Article 2 : Il est enjoint au préfet de police ou au préfet territorialement compétent de réexaminer la situation de M. A dans un délai de trois mois à compter de la notification du présent arrêt.
Article 3 : L’Etat versera à M. A la somme de 1 200 euros au titre des dispositions de l’article L. 761-1 du code de justice administrative.
Article 4 : Le surplus des conclusions de la requête est rejeté.

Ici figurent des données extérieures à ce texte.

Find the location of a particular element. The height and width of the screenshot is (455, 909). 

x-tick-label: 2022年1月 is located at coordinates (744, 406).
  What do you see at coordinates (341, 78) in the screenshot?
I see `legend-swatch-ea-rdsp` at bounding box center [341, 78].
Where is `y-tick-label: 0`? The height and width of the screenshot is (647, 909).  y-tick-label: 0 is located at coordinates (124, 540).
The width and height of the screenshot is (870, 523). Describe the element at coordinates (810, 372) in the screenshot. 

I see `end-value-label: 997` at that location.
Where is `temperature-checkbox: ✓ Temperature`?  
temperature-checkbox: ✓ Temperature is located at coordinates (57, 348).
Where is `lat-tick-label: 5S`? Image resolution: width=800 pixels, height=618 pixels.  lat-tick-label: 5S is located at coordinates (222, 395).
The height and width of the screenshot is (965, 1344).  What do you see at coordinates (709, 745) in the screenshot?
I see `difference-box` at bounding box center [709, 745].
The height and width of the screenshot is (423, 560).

Article 5 : Le présent arrêt sera notifié à M. B A, au ministre d’Etat, ministre de l’intérieur et au préfet de police de Paris.
Délibéré après l’audience du 10 juin 2025, à laquelle siégeaient :
— Mme Menasseyre, présidente,
— Mme Vrignon-Villalba, présidente assesseure,
— Mme Larsonnier, première conseillère.
Rendu public par mise à disposition au greffe le 8 juillet 2025.
La rapporteure,
V. LarsonnierLa présidente,
A. Menasseyre
La greffière,
N. Couty
La République mande et ordonne au ministre d’Etat, ministre de l’intérieur en ce qui le concerne ou à tous commissaires de justice à ce requis en ce qui concerne les voies de droit commun contre les parties privées, de pourvoir à l’exécution de la présente décision.